Figure: CenterPoint detects object centers in BEV and refines 3D boxes from sampled face-center features. From Yin et al., 2021, via the CenterPoint GitHub repository — embedded under educational fair use with attribution.

Architecture details

The first-stage output heads share an initial $3 \times 3$ convolution, batch normalization, and ReLU. Each output then has its own small branch of two $3 \times 3$ convolutions separated by batch normalization and ReLU. This is intentionally close to image keypoint heads: dense maps are cheap once the BEV backbone has produced $M$ .
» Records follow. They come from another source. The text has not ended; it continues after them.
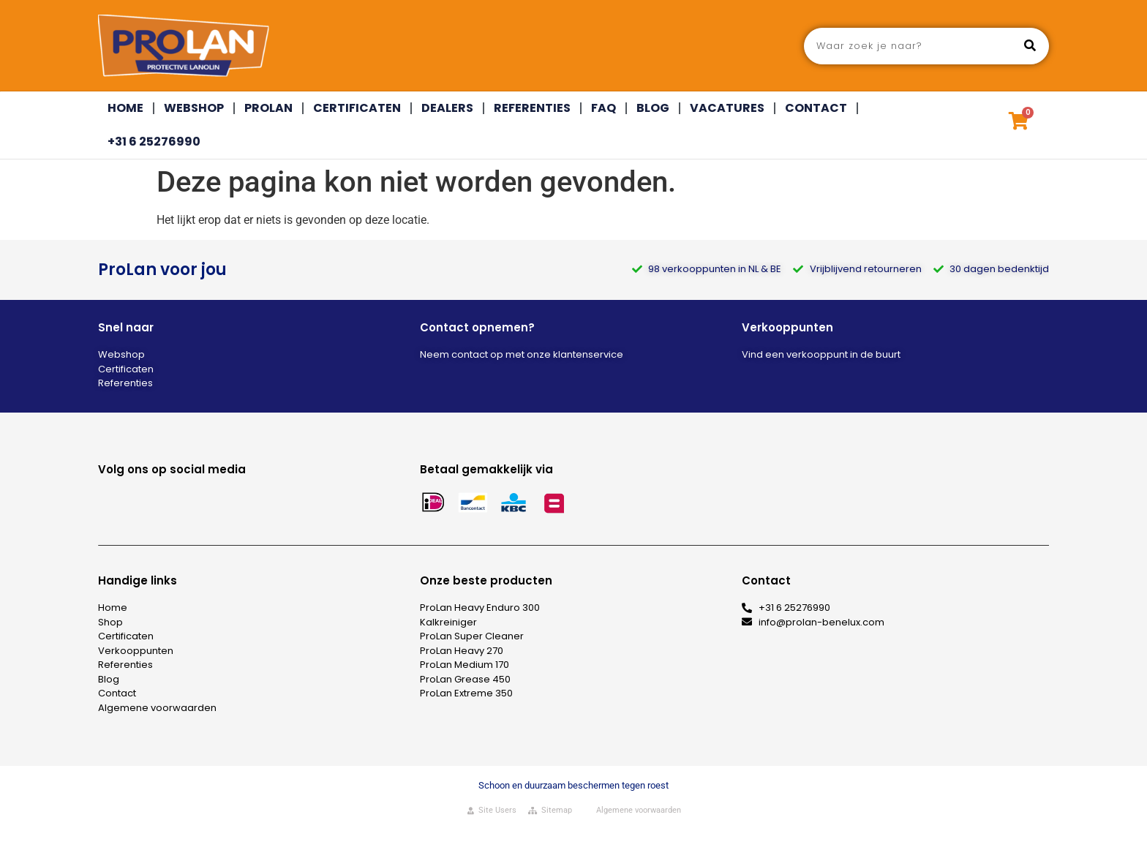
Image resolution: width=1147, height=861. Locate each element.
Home (125, 107)
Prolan (268, 107)
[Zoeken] (1030, 46)
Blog (652, 107)
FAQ (603, 107)
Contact (816, 107)
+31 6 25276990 (154, 141)
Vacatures (727, 107)
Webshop (194, 107)
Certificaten (357, 107)
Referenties (532, 107)
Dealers (447, 107)
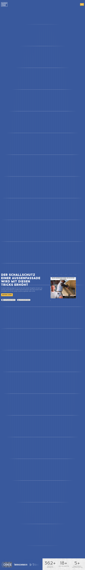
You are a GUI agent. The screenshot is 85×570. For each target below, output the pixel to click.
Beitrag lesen (7, 295)
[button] (82, 4)
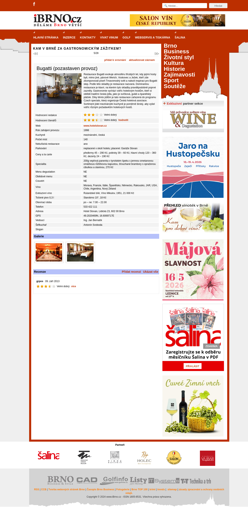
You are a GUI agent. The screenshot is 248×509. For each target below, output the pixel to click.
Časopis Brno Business (100, 489)
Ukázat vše (150, 271)
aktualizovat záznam (142, 59)
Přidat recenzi (131, 271)
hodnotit (123, 120)
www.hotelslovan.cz (95, 125)
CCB (43, 489)
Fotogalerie (122, 489)
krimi (152, 489)
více (73, 286)
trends (161, 489)
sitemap (172, 489)
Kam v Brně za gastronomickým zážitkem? (77, 48)
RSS (36, 489)
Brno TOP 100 (139, 489)
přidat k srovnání (115, 59)
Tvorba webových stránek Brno (66, 489)
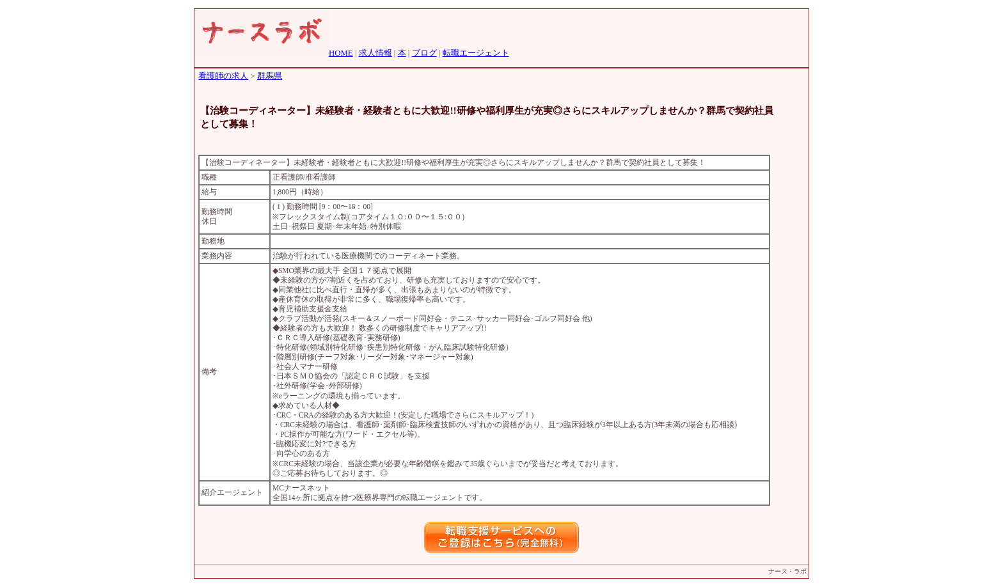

The second-stage refinement module is lightweight. It uses a shared two-layer MLP with batch normalization, ReLU, and dropout rate 0.3, followed by two branches of three fully connected layers: one branch predicts the IoU-guided confidence score, and the other predicts the box refinement [1]. During second-stage training, the paper samples 128 first-stage proposals with a 1:1 positive-negative ratio. A proposal is positive if it has at least 0.55 3D IoU with a ground-truth box. At inference, the second stage runs on the top 500 predictions after NMS.

On Waymo, the reported CenterPoint-Voxel model uses detection range $[-75.2,75.2]$ m in $x$ and $y$ , and $[-2,4]$ m in $z$ . The voxel size is $(0.1,0.1,0.15)$ m, following PV-RCNN-style settings [10]. The CenterPoint-Pillar version uses a ground-plane grid size of $(0.32,0.32)$ m. Waymo uses a 64-beam LiDAR and about 180k LiDAR points per frame in the paper's description.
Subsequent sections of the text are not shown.